## Assigned task
Please output the listing that follows exactly, but keep all images out.

+ + +

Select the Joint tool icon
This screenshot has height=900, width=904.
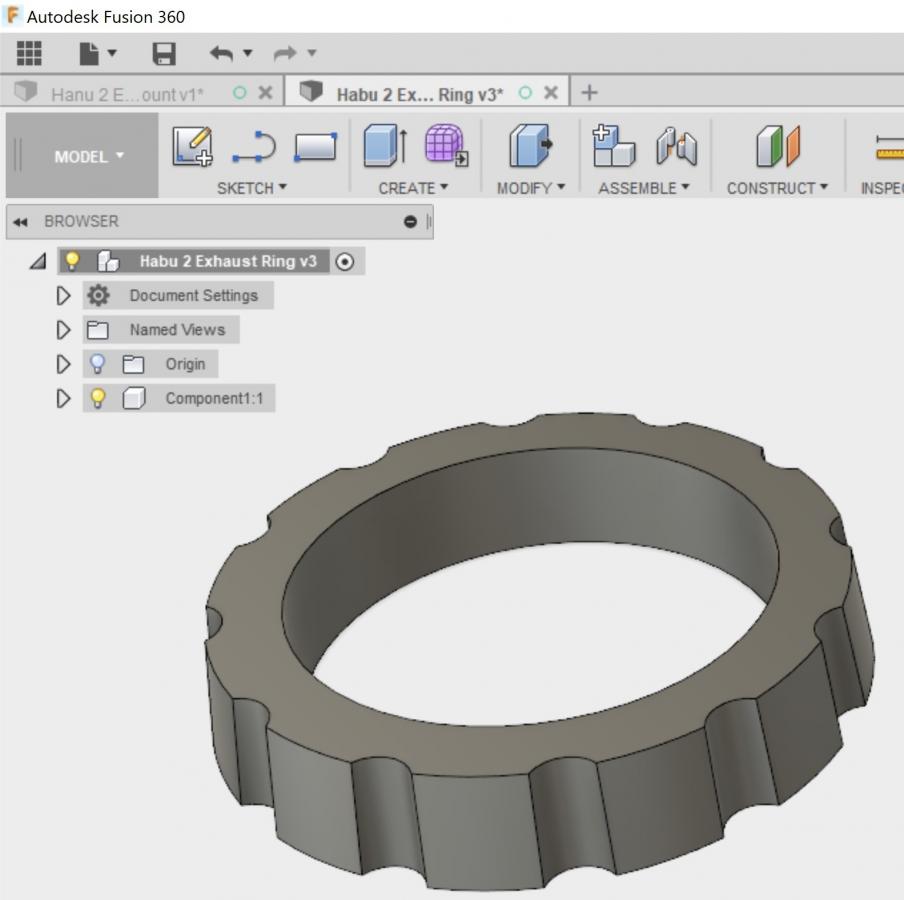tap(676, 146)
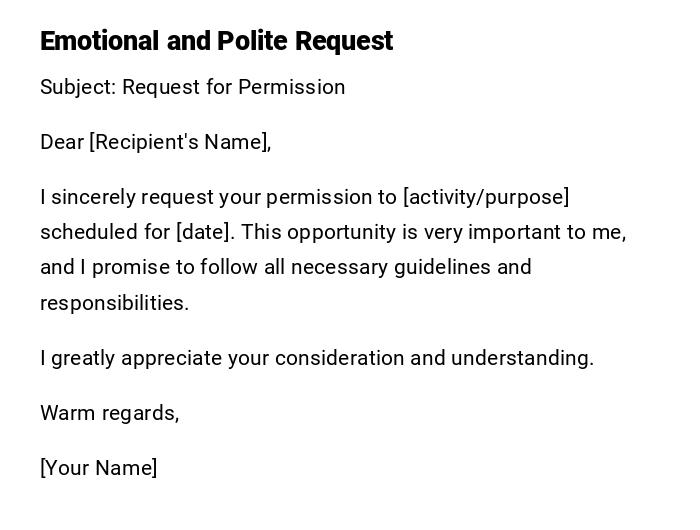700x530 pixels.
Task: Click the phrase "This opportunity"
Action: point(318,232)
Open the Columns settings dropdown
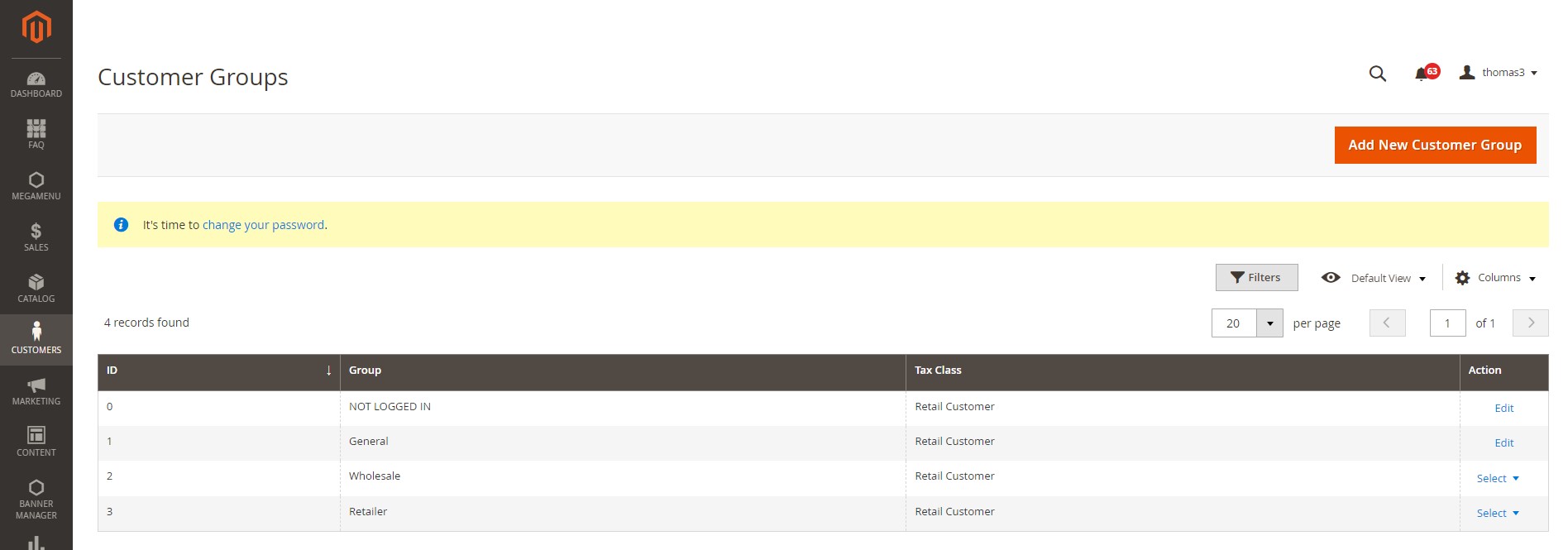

+ + +

## Exercise response
Select the Joint tool icon
This screenshot has height=900, width=904.
tap(676, 146)
700x530 pixels.
Task: Click the phrase "This opportunity"
Action: point(318,232)
Open the Columns settings dropdown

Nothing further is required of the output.